* [Collection entries]
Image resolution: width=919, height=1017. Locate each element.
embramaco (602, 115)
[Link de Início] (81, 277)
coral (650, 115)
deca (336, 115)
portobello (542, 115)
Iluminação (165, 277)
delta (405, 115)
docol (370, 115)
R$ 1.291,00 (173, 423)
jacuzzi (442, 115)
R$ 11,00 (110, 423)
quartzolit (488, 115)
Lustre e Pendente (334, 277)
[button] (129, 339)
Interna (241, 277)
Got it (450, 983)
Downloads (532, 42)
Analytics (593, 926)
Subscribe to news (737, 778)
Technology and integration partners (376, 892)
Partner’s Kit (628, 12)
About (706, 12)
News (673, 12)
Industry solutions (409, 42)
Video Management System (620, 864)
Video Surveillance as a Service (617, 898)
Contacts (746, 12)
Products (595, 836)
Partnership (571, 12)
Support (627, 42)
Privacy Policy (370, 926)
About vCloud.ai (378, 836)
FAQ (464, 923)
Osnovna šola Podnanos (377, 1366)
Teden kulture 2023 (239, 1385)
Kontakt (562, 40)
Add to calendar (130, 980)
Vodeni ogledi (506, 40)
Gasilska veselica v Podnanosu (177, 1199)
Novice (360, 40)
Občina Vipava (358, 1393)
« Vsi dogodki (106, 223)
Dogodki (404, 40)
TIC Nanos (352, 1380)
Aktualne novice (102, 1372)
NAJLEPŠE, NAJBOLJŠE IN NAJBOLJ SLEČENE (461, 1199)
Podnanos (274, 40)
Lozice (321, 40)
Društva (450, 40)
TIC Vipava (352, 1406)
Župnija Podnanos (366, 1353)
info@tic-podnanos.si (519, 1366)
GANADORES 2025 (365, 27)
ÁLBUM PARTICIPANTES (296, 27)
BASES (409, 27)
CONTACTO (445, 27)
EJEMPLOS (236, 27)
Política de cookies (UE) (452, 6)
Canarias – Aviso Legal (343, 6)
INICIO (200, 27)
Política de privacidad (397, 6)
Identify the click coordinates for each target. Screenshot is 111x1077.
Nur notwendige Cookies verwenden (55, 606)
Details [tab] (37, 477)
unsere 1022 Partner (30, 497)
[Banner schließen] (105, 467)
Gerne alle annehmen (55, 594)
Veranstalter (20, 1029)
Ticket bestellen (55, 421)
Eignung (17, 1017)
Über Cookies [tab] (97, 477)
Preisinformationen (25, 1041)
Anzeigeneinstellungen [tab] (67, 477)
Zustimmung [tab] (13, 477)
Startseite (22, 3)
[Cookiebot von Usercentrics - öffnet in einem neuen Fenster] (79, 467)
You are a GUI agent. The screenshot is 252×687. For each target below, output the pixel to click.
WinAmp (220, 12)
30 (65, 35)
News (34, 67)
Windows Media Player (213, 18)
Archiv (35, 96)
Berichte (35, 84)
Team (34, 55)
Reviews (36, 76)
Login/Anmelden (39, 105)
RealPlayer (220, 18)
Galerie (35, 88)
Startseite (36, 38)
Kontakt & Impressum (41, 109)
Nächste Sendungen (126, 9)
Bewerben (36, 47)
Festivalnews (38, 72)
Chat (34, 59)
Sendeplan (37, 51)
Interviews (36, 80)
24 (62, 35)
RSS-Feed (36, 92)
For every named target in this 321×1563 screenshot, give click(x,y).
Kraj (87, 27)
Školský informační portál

* [Task goal] Return verbatim the part of the entries that opens with their first line and closes with the line containing "R$ 11,00 (110, 423)", including both of those lines.

* [Expected answer]
Image resolution: width=919, height=1017. Locate each element.
embramaco (602, 115)
[Link de Início] (81, 277)
coral (650, 115)
deca (336, 115)
portobello (542, 115)
Iluminação (165, 277)
delta (405, 115)
docol (370, 115)
R$ 1.291,00 (173, 423)
jacuzzi (442, 115)
R$ 11,00 (110, 423)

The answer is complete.